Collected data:
◇ ◇ ◇ ◇ ◇
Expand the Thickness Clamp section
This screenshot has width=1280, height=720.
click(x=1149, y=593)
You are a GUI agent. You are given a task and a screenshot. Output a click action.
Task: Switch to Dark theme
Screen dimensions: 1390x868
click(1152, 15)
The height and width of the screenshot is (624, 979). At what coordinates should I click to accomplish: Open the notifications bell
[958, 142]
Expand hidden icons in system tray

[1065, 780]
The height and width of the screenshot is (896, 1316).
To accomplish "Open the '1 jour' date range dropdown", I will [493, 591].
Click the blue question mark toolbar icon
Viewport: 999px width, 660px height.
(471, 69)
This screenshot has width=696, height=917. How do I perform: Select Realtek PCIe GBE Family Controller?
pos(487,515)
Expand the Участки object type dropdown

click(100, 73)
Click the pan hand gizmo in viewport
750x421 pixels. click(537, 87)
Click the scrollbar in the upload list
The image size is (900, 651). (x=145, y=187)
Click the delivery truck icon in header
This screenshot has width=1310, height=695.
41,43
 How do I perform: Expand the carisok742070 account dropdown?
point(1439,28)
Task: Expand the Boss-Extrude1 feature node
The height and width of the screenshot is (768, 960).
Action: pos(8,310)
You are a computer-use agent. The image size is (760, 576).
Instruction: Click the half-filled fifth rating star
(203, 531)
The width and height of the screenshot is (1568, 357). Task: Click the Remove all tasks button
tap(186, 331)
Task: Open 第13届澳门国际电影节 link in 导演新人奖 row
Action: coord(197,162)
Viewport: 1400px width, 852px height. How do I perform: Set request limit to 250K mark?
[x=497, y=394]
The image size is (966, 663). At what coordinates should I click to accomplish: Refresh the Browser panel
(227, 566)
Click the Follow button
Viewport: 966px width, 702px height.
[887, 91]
◇ ◇ ◇ ◇ ◇
◆ Assignment
Return only the part of the records above that opens with the line containing "You are a GUI" and closes with the line containing "The height and width of the screenshot is (896, 1316).", ends included.

◆ Solution to the problem
You are a GUI agent. You are given a task and a screenshot. Output a click action.
Task: Switch to Dark theme
Screen dimensions: 1390x868
click(1152, 15)
The height and width of the screenshot is (624, 979). At what coordinates should I click to accomplish: Open the notifications bell
[958, 142]
Expand hidden icons in system tray

[1065, 780]
The height and width of the screenshot is (896, 1316).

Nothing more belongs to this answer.